GOAL
Rewrite the lines below as a numbered list, leaving out any blank lines.

SUPPLIED DATA
****

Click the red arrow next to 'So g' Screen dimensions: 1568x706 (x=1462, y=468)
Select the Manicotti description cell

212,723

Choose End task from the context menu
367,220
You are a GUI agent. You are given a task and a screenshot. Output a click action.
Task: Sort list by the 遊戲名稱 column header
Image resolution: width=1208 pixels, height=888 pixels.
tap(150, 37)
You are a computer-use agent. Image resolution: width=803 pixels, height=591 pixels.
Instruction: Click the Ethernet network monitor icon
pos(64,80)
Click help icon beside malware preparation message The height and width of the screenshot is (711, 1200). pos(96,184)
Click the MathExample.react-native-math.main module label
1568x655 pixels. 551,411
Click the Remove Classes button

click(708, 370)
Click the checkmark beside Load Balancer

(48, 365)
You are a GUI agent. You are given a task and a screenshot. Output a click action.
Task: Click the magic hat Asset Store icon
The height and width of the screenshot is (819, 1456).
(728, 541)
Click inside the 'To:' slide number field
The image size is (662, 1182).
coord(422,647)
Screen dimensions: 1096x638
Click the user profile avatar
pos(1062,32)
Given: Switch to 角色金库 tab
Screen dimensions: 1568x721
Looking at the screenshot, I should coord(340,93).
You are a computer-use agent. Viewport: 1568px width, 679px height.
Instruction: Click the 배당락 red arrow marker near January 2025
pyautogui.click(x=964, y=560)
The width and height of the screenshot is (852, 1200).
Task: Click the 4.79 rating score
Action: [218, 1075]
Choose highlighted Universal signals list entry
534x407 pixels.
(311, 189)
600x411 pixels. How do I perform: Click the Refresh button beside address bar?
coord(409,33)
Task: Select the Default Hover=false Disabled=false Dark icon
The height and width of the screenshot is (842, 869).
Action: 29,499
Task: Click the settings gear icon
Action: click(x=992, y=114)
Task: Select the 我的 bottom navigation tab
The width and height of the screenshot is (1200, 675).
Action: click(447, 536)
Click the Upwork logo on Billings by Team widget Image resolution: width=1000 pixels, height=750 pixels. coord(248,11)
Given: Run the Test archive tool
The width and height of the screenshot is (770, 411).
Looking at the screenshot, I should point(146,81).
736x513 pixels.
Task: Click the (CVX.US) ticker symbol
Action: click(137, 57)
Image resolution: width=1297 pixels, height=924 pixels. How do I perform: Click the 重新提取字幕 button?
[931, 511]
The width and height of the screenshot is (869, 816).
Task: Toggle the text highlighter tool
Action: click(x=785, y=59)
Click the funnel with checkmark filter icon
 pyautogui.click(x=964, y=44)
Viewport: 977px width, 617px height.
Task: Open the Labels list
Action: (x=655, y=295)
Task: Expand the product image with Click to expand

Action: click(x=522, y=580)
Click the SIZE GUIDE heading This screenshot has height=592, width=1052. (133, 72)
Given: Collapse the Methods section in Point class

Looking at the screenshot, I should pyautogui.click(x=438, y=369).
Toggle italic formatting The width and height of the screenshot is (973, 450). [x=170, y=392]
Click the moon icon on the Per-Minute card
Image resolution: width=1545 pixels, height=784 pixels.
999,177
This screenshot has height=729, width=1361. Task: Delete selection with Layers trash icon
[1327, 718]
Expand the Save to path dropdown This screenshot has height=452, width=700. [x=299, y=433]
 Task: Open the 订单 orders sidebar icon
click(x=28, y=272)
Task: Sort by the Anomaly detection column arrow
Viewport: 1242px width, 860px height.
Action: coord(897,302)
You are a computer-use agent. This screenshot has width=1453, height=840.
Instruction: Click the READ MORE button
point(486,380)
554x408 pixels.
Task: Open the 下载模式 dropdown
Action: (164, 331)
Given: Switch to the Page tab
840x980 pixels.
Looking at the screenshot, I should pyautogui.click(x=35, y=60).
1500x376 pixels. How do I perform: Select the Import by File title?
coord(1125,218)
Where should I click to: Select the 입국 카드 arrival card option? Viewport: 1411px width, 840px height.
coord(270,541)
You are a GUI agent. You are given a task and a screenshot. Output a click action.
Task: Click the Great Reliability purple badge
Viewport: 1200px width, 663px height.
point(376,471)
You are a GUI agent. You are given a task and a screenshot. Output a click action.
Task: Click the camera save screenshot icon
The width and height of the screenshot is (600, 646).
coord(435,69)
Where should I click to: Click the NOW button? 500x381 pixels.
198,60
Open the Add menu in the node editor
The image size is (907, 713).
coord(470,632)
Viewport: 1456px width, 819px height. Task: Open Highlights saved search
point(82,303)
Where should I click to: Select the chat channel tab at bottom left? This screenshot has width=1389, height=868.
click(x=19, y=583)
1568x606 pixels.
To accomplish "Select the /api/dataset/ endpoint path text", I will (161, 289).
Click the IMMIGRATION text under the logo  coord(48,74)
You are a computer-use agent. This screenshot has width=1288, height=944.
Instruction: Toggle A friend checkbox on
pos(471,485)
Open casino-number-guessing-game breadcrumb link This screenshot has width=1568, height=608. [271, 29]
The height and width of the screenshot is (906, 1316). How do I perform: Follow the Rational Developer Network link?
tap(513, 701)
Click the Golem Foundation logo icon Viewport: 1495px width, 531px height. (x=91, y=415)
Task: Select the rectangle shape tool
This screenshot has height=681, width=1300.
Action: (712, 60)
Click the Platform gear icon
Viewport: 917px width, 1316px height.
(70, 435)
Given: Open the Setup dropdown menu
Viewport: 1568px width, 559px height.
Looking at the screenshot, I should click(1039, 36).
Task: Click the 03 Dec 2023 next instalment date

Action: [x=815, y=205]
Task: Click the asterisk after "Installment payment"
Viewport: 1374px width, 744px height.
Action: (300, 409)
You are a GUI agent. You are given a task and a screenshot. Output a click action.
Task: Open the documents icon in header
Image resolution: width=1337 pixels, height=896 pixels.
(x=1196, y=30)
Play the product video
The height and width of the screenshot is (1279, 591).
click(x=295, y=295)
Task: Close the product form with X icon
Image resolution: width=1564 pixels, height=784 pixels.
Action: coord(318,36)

****

EXPECTED OUTPUT
1. Click the red arrow next to 'So g' Screen dimensions: 1568x706 (x=1462, y=468)
2. Select the Manicotti description cell
3. 212,723
4. Choose End task from the context menu
5. 367,220
6. You are a GUI agent. You are given a task and a screenshot. Output a click action.
7. Task: Sort list by the 遊戲名稱 column header
8. Image resolution: width=1208 pixels, height=888 pixels.
9. tap(150, 37)
10. You are a computer-use agent. Image resolution: width=803 pixels, height=591 pixels.
11. Instruction: Click the Ethernet network monitor icon
12. pos(64,80)
13. Click help icon beside malware preparation message The height and width of the screenshot is (711, 1200). pos(96,184)
14. Click the MathExample.react-native-math.main module label
15. 1568x655 pixels. 551,411
16. Click the Remove Classes button
17. click(708, 370)
18. Click the checkmark beside Load Balancer
19. (48, 365)
20. You are a GUI agent. You are given a task and a screenshot. Output a click action.
21. Task: Click the magic hat Asset Store icon
22. The height and width of the screenshot is (819, 1456).
23. (728, 541)
24. Click inside the 'To:' slide number field
25. The image size is (662, 1182).
26. coord(422,647)
27. Screen dimensions: 1096x638
28. Click the user profile avatar
29. pos(1062,32)
30. Given: Switch to 角色金库 tab
31. Screen dimensions: 1568x721
32. Looking at the screenshot, I should coord(340,93).
33. You are a computer-use agent. Viewport: 1568px width, 679px height.
34. Instruction: Click the 배당락 red arrow marker near January 2025
35. pyautogui.click(x=964, y=560)
36. The width and height of the screenshot is (852, 1200).
37. Task: Click the 4.79 rating score
38. Action: [218, 1075]
39. Choose highlighted Universal signals list entry
40. 534x407 pixels.
41. (311, 189)
42. 600x411 pixels. How do I perform: Click the Refresh button beside address bar?
43. coord(409,33)
44. Task: Select the Default Hover=false Disabled=false Dark icon
45. The height and width of the screenshot is (842, 869).
46. Action: 29,499
47. Task: Click the settings gear icon
48. Action: click(x=992, y=114)
49. Task: Select the 我的 bottom navigation tab
50. The width and height of the screenshot is (1200, 675).
51. Action: click(447, 536)
52. Click the Upwork logo on Billings by Team widget Image resolution: width=1000 pixels, height=750 pixels. coord(248,11)
53. Given: Run the Test archive tool
54. The width and height of the screenshot is (770, 411).
55. Looking at the screenshot, I should point(146,81).
56. 736x513 pixels.
57. Task: Click the (CVX.US) ticker symbol
58. Action: click(137, 57)
59. Image resolution: width=1297 pixels, height=924 pixels. How do I perform: Click the 重新提取字幕 button?
60. [931, 511]
61. The width and height of the screenshot is (869, 816).
62. Task: Toggle the text highlighter tool
63. Action: click(x=785, y=59)
64. Click the funnel with checkmark filter icon
65.  pyautogui.click(x=964, y=44)
66. Viewport: 977px width, 617px height.
67. Task: Open the Labels list
68. Action: (x=655, y=295)
69. Task: Expand the product image with Click to expand
70. Action: click(x=522, y=580)
71. Click the SIZE GUIDE heading This screenshot has height=592, width=1052. (133, 72)
72. Given: Collapse the Methods section in Point class
73. Looking at the screenshot, I should pyautogui.click(x=438, y=369).
74. Toggle italic formatting The width and height of the screenshot is (973, 450). [x=170, y=392]
75. Click the moon icon on the Per-Minute card
76. Image resolution: width=1545 pixels, height=784 pixels.
77. 999,177
78. This screenshot has height=729, width=1361. Task: Delete selection with Layers trash icon
79. [1327, 718]
80. Expand the Save to path dropdown This screenshot has height=452, width=700. [x=299, y=433]
81.  Task: Open the 订单 orders sidebar icon
82. click(x=28, y=272)
83. Task: Sort by the Anomaly detection column arrow
84. Viewport: 1242px width, 860px height.
85. Action: coord(897,302)
86. You are a computer-use agent. This screenshot has width=1453, height=840.
87. Instruction: Click the READ MORE button
88. point(486,380)
89. 554x408 pixels.
90. Task: Open the 下载模式 dropdown
91. Action: (164, 331)
92. Given: Switch to the Page tab
93. 840x980 pixels.
94. Looking at the screenshot, I should pyautogui.click(x=35, y=60).
95. 1500x376 pixels. How do I perform: Select the Import by File title?
96. coord(1125,218)
97. Where should I click to: Select the 입국 카드 arrival card option? Viewport: 1411px width, 840px height.
98. coord(270,541)
99. You are a GUI agent. You are given a task and a screenshot. Output a click action.
100. Task: Click the Great Reliability purple badge
101. Viewport: 1200px width, 663px height.
102. point(376,471)
103. You are a GUI agent. You are given a task and a screenshot. Output a click action.
104. Task: Click the camera save screenshot icon
105. The width and height of the screenshot is (600, 646).
106. coord(435,69)
107. Where should I click to: Click the NOW button? 500x381 pixels.
108. 198,60
109. Open the Add menu in the node editor
110. The image size is (907, 713).
111. coord(470,632)
112. Viewport: 1456px width, 819px height. Task: Open Highlights saved search
113. point(82,303)
114. Where should I click to: Select the chat channel tab at bottom left? This screenshot has width=1389, height=868.
115. click(x=19, y=583)
116. 1568x606 pixels.
117. To accomplish "Select the /api/dataset/ endpoint path text", I will (161, 289).
118. Click the IMMIGRATION text under the logo  coord(48,74)
119. You are a computer-use agent. This screenshot has width=1288, height=944.
120. Instruction: Toggle A friend checkbox on
121. pos(471,485)
122. Open casino-number-guessing-game breadcrumb link This screenshot has width=1568, height=608. [271, 29]
123. The height and width of the screenshot is (906, 1316). How do I perform: Follow the Rational Developer Network link?
124. tap(513, 701)
125. Click the Golem Foundation logo icon Viewport: 1495px width, 531px height. (x=91, y=415)
126. Task: Select the rectangle shape tool
127. This screenshot has height=681, width=1300.
128. Action: (712, 60)
129. Click the Platform gear icon
130. Viewport: 917px width, 1316px height.
131. (70, 435)
132. Given: Open the Setup dropdown menu
133. Viewport: 1568px width, 559px height.
134. Looking at the screenshot, I should click(1039, 36).
135. Task: Click the 03 Dec 2023 next instalment date
136. Action: [x=815, y=205]
137. Task: Click the asterisk after "Installment payment"
138. Viewport: 1374px width, 744px height.
139. Action: (300, 409)
140. You are a GUI agent. You are given a task and a screenshot. Output a click action.
141. Task: Open the documents icon in header
142. Image resolution: width=1337 pixels, height=896 pixels.
143. (x=1196, y=30)
144. Play the product video
145. The height and width of the screenshot is (1279, 591).
146. click(x=295, y=295)
147. Task: Close the product form with X icon
148. Image resolution: width=1564 pixels, height=784 pixels.
149. Action: coord(318,36)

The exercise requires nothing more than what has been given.